— Task statement —
Show every line of the data below that includes the word "agent".

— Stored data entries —
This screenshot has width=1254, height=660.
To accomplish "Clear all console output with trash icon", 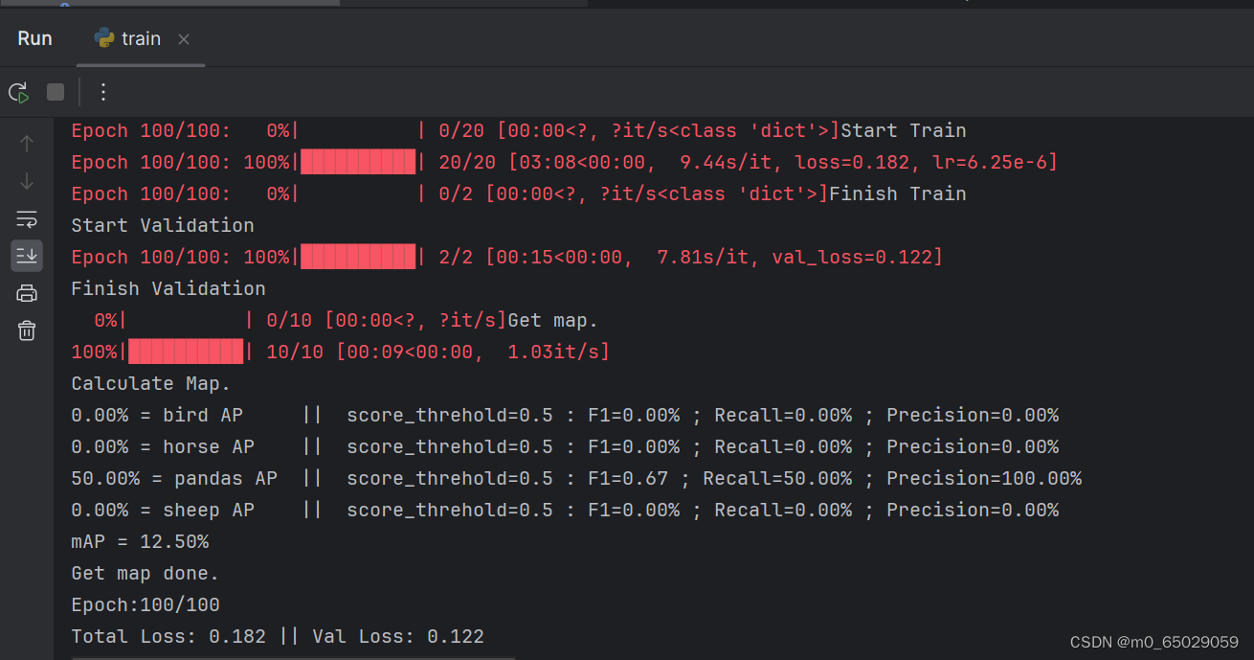I will pos(27,330).
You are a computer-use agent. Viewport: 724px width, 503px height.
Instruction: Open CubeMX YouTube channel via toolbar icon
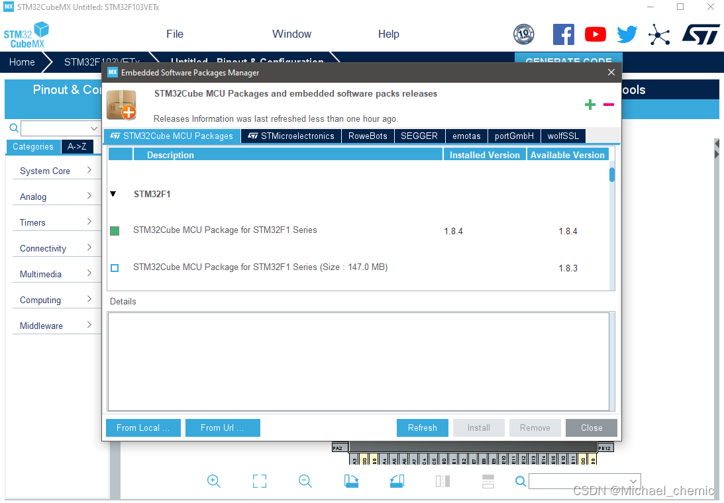595,34
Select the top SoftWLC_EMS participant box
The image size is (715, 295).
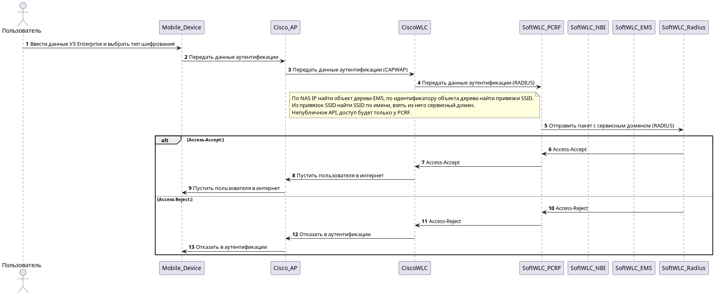tap(633, 27)
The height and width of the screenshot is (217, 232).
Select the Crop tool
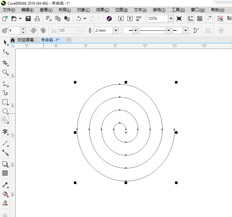(x=5, y=63)
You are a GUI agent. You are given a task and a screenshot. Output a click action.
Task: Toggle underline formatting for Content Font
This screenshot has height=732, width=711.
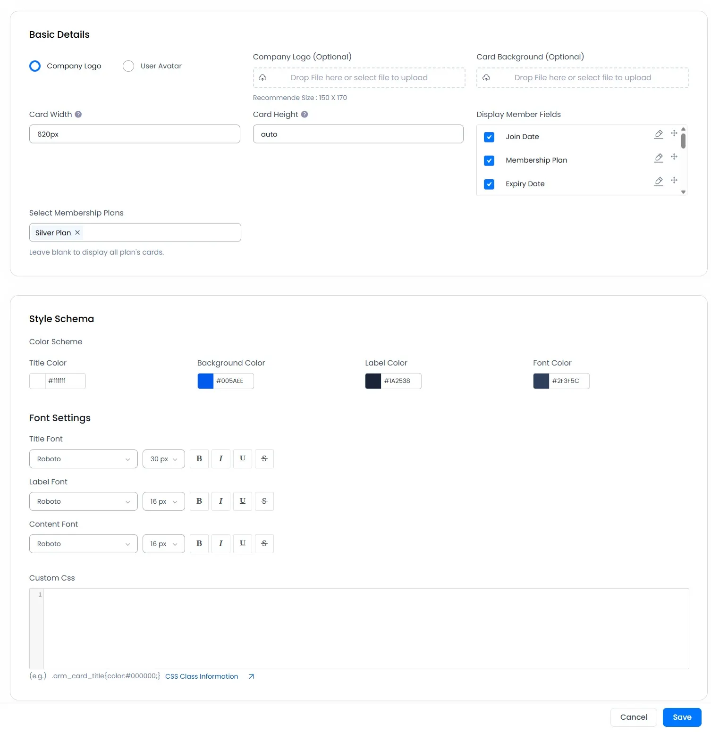pyautogui.click(x=242, y=543)
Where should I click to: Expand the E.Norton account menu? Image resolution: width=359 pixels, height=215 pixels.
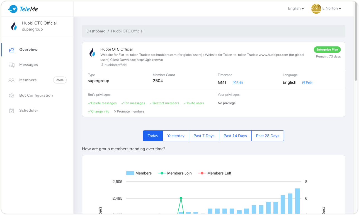[331, 9]
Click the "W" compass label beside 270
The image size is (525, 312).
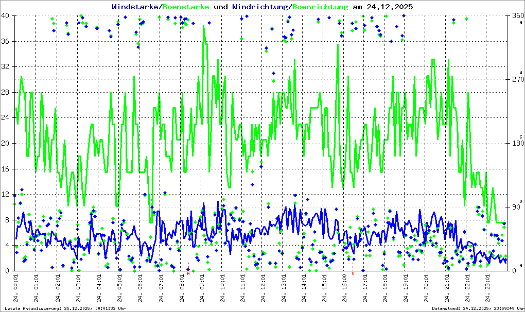point(520,73)
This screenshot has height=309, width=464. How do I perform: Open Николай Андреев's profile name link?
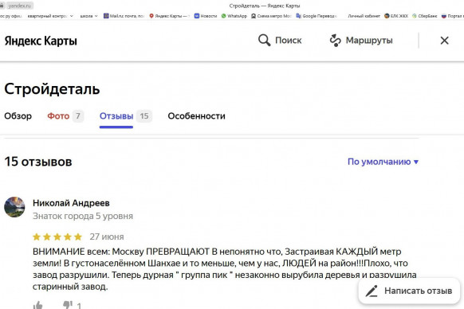pos(71,203)
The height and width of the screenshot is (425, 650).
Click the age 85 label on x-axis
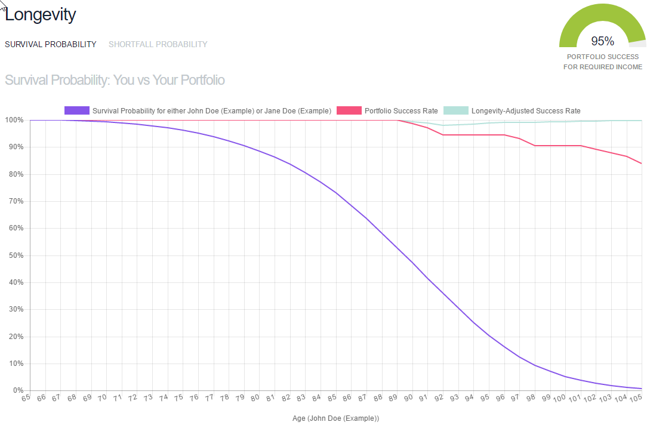(x=331, y=397)
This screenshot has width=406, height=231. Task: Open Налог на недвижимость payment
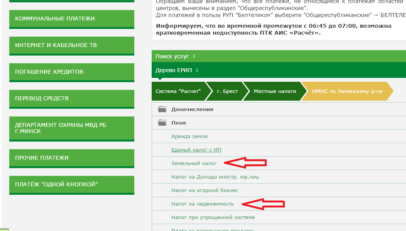202,204
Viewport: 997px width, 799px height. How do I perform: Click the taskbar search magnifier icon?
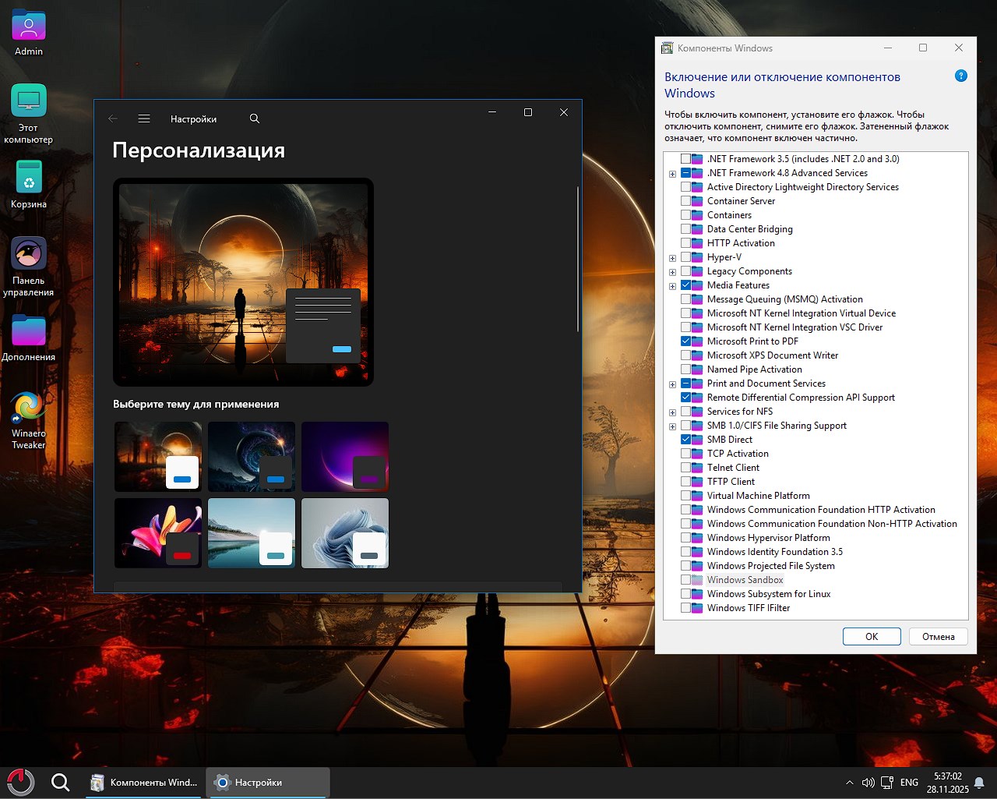(60, 782)
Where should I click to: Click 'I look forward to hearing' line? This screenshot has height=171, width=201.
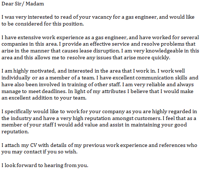click(x=32, y=166)
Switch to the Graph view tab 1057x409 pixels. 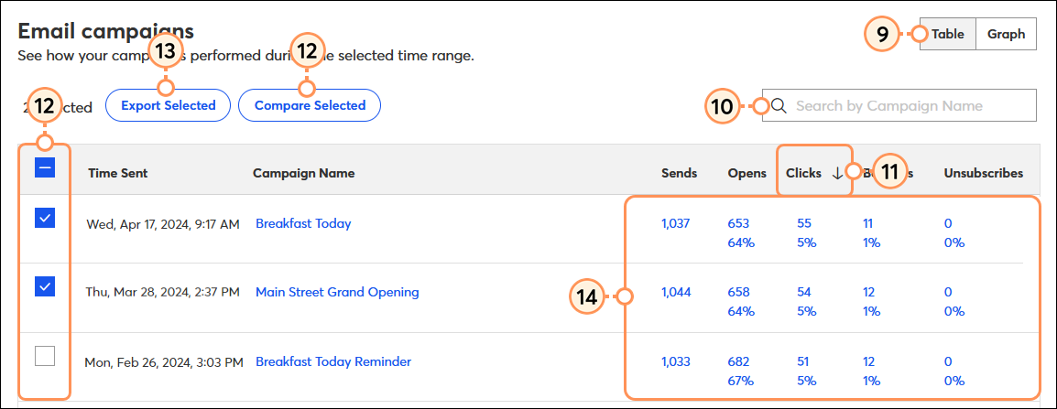[1006, 34]
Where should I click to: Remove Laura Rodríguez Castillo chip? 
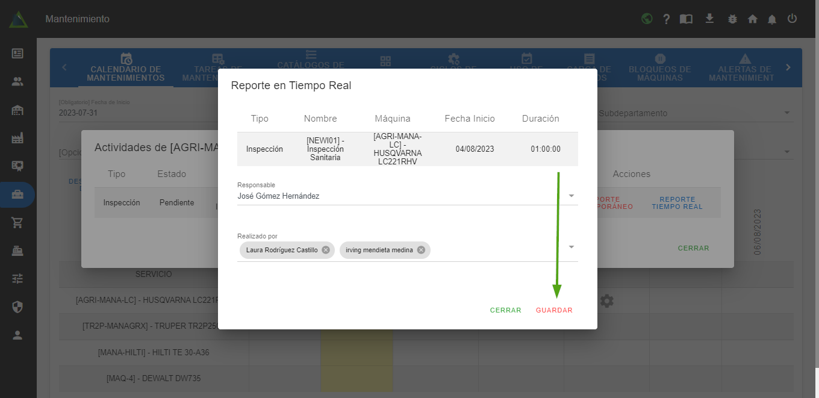[x=326, y=250]
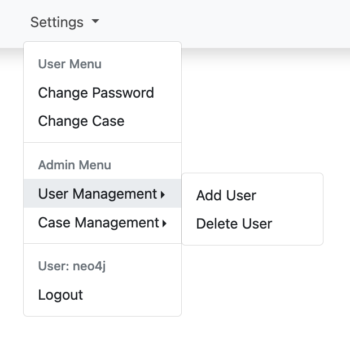350x342 pixels.
Task: Click the Settings dropdown label
Action: tap(56, 23)
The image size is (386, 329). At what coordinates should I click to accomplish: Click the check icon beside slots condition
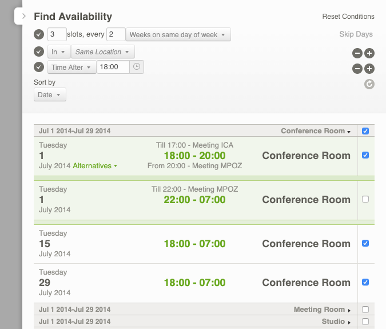pyautogui.click(x=39, y=34)
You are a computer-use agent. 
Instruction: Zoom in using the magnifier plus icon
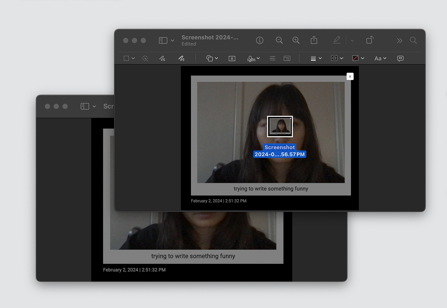[x=296, y=40]
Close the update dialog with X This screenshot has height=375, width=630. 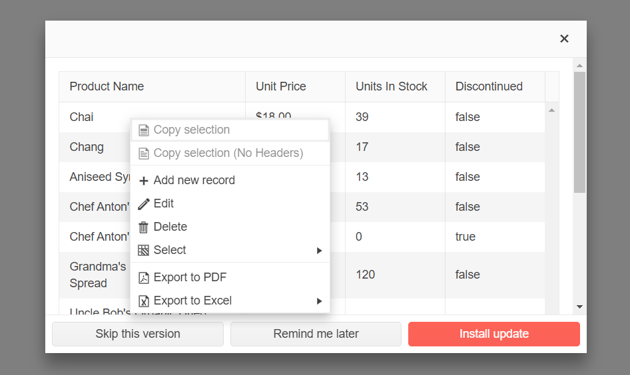click(x=564, y=39)
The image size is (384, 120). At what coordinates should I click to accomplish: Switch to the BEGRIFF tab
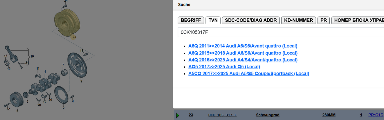pyautogui.click(x=191, y=20)
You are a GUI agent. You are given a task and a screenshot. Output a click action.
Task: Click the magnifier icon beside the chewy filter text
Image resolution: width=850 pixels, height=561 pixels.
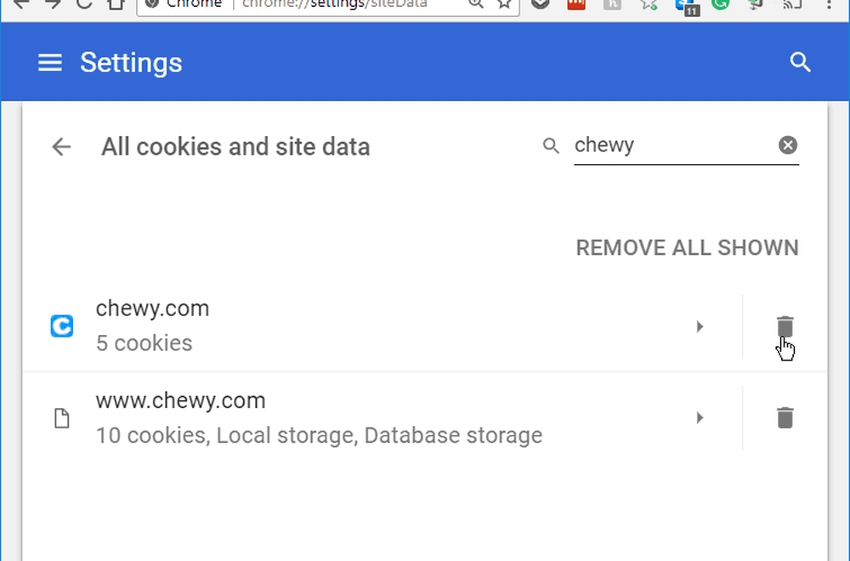[x=550, y=145]
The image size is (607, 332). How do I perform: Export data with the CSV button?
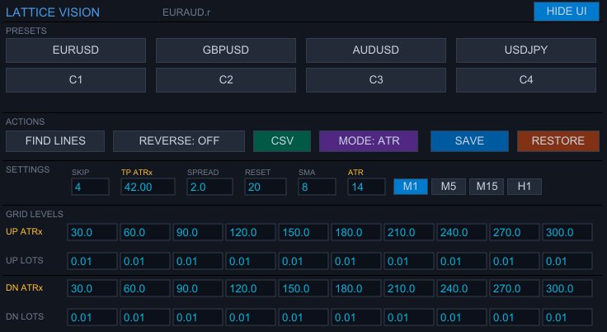pos(282,140)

— Solution —
You are a computer-use agent. Viewport: 724px width, 503px height.
You are a GUI agent. You are given a task and a screenshot. Output a click action.
You are a computer-use agent. 
You are a GUI agent. You are given a task and a screenshot. Output a click action.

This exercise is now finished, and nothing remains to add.